If you want to switch things up every now and then, use canned salmon instead of tuna or white beans and fresh spinach instead of the pasta. If a vinegar-based dressing is just not your thing unless you add a sweetener like honey, go ahead and add a little bit or stick to an alternative dressing option like olive-oil and lemon juice.

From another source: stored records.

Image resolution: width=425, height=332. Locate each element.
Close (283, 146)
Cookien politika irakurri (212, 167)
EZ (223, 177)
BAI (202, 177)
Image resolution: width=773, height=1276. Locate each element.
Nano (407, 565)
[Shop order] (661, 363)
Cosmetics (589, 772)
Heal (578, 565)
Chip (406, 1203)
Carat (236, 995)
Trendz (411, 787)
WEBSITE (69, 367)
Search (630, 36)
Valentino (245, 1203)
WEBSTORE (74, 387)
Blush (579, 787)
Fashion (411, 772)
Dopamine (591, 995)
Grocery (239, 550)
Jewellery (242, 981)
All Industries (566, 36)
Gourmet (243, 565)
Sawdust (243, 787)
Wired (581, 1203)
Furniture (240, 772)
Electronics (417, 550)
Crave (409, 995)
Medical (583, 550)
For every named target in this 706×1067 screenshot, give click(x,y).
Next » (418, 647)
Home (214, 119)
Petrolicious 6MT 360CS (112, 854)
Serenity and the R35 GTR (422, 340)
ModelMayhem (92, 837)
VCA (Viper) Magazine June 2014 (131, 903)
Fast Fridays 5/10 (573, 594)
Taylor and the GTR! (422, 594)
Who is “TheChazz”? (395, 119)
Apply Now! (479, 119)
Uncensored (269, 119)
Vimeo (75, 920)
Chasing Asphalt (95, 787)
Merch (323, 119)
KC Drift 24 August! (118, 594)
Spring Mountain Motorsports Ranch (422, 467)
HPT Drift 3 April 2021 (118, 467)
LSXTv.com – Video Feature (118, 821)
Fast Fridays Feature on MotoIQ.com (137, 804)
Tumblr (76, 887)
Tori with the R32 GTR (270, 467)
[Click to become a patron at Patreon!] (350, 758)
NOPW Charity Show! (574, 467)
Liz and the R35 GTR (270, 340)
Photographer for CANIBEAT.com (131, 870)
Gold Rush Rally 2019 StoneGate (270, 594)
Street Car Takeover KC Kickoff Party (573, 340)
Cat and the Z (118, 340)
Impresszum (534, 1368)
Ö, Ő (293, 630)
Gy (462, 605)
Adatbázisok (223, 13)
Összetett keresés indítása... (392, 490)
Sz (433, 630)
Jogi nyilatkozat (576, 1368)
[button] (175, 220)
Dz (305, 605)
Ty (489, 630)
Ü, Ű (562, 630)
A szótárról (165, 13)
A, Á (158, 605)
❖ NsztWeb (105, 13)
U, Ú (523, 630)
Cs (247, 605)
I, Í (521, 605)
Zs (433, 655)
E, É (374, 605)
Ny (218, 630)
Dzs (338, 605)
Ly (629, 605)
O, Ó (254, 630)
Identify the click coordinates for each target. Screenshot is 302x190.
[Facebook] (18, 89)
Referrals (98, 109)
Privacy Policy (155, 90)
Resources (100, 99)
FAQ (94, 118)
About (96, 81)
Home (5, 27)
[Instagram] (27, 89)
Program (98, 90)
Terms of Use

Canned tuna and salmon are some of the most wallet-friendly and diet-friendly options out there. When managing your weight and finances, keep this kind of dish in mind. You can keep a big box of your favorite whole wheat pasta in the pantry for times you have some extra calories to spare and you can stick to just tuna and veggies on nights when you splurged earlier in the day on lunch or breakfast.
4. Breakfast burritos
Who doesn’t love breakfast for dinner? Whip up a batch of scrambled eggs to place in a corn tortilla along with cooked bell peppers, mushrooms and onions. Add some tomatoes and season with a freebie like pepper. Go ahead and run a corn tortilla under water before putting it on a heat-resistant plate and microwaving it for around 20 or 30 seconds to create the perfect low-calorie burrito wrap. If you’re willing, feel free to toss in some extra veggies like spinach or zucchini.
Keeping a carton of eggs in the fridge is one of the cheapest ways to still get diet-friendly protein. If you’re concerned about cholesterol, you can go ahead and use only egg whites for the scrambled eggs in your breakfast burrito. Grab a pepper, mushroom and onion blend from the frozen vegetables section of your local grocery store to keep the meal financially on target. Buy whatever fresh vegetables are on sale and make them work for you, either putting them into the burrito itself or simply creating a separate side dish if the cost-effective veggies of the week really don’t suit your egg meal.
5. Vegetable lasagna
When you’re in the mood to cook and eat something warm that’s been pulled out of the oven, consider making a vegetable lasagna with zucchini instead of noodles. Grab an organic pasta sauce or make a healthy one of your own to layer with zucchini slices, part-skim mozzarella cheese and extra veggies like yellow squash, kale, spinach, mushrooms and onions. Skimp on the cheese and go heavy on the vegetables for a lower-calorie meal.
Wait until zucchini goes on sale to make this yummy dish in order to further minimize the cost. Buy fresh bags of kale and spinach and keep them in the freezer so you always have a handful of each on hand to add into any dish. Serve the lasagna to the whole family or keep single-serve portions in the freezer, which you can grab for quick lunches or dinners throughout the month.